I am trying to convert multiple html tables to a pandas dataframe, For this task I've defined a function to return all these html tables as a pandas dataframe,
However the function returns a null list [] when the idea is that it returns a pandas dataframe.
Here's what I've tried so far:
Getting all the needed links as a list
import requests
from bs4 import BeautifulSoup
import lxml
import html5lib
import pandas as pd
import string
### defining a list for all the needed links ###
first_url='https://www.salario.com.br/tabela-salarial/?cargos='
second_url='#listaSalarial'
allTheLetters = string.ascii_uppercase
links = []
for letter in allTheLetters:
links.append(first_url+letter+second_url)
defining a function
### defining function to parse html objects ###
def getUrlTables(links):
for link in links:
# requesting link, parsing and finding tag:table #
page = requests.get(link)
soup = BeautifulSoup(page.content, 'html.parser')

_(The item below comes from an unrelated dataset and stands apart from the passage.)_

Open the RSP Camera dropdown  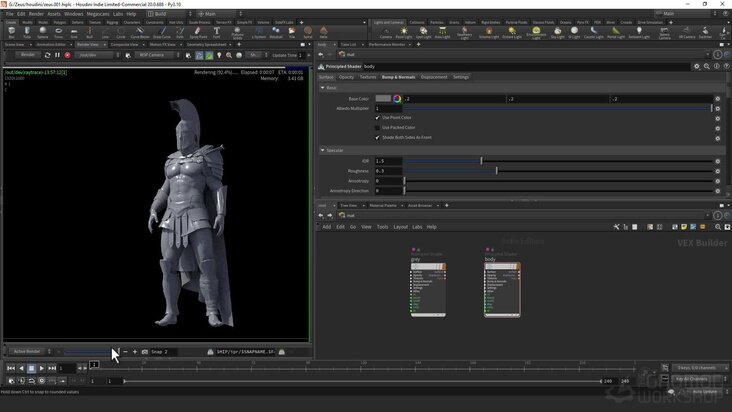point(157,55)
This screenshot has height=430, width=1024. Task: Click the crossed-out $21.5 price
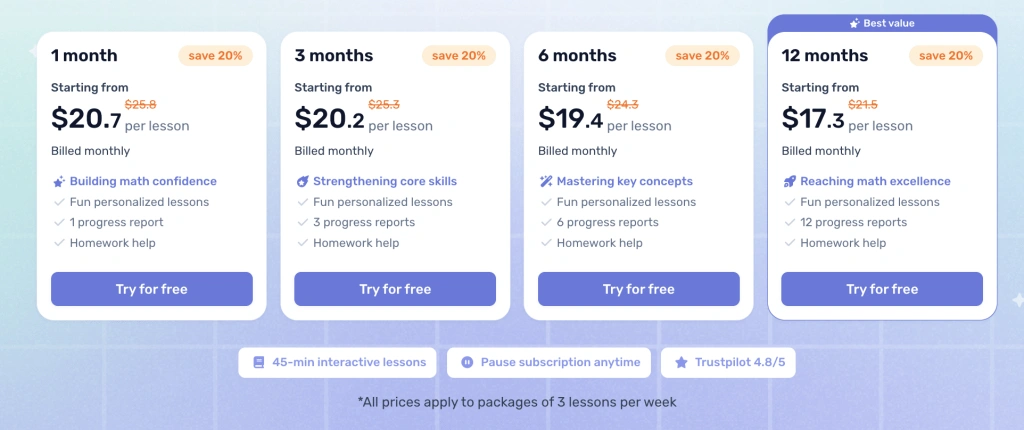pos(862,104)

tab_div = soup.find_all('table', {'class':'listas'})
# writing html files into directory #
with open('listas_salariales.html', "w") as file:
file.write(str(tab_div))
file.close
# reading html file as a pandas dataframe #
tables=pd.read_html('listas_salariales.html')
return tables
Testing output
getUrlTables(links)
[]
Am I missing something in getUrlTables()?
Is there an easier way to accomplish this task?